I filled last week with a missed workout or two, some junky sleepless nights, and just a touch of social media excitement. It all led up to a fun, low-key weekend of local events.

Saturday…

…we participated in the Great Race of Agoura, which actually consists of FIVE point-to-point races held simultaneously, all with one finish line. The races include: two half-marathons –the Pacific which winds on paved roads through the Santa Monica Mountains (hilly), and the Chesebro which follows the trail we train on several times a week (hilly); the 10k meanders through Old Agoura (hilly); the Deena Kastor 5k on some of the same roads (kinda hilly); and a one mile (hopefully not too hilly).
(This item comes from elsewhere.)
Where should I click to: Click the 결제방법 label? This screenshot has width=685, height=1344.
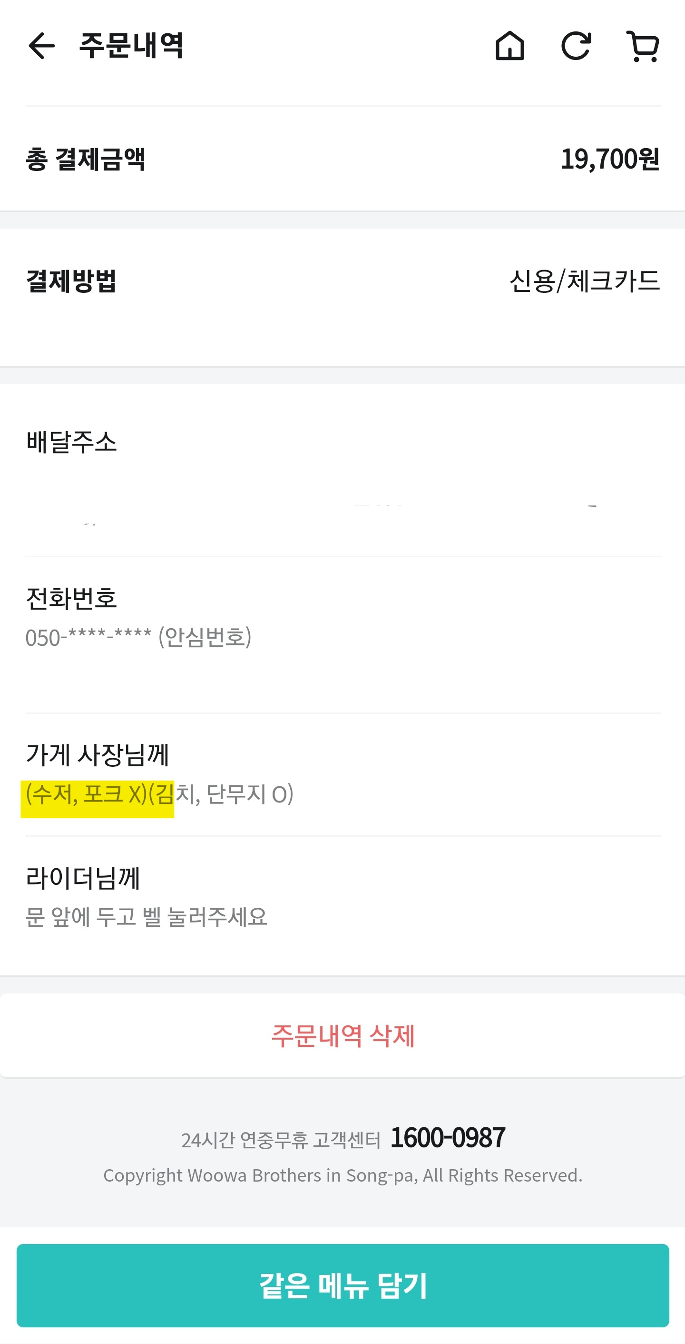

It’s a great event, and one that I would have signed up for and jogged through just to supplement a training day. I thought about participating in one of the half marathons thusly, but Coach Steve is on a mission to teach me how to race. That doesn’t mean go nuts every weekend so much as it means target something, train mindfully toward it (but not to the detriment of the big picture training plan), and focus up at the start line. Basically, I need to learn how to make it hurt.

So, fine, the 10k it is.

10k is a great distance because, like a sprint triathlon, the pain doesn’t last long. An hour of threshold work exhibits fitness and demonstrates progress, but the purple face/pounding heart/angry quads hurt goes away within five minutes and it doesn’t require a ton of recovery time. That means, in turn, I don’t get a by for a three hour ride later the same afternoon.

"running"

“running”

Dusty and I drove the course once, and he scouted it race week during a training run. He devised a pretty brilliant pacing plan for its rather tricky terrain that was basically “don’t try anything for the first half, then don’t push on this hill or you’ll be walking the next.”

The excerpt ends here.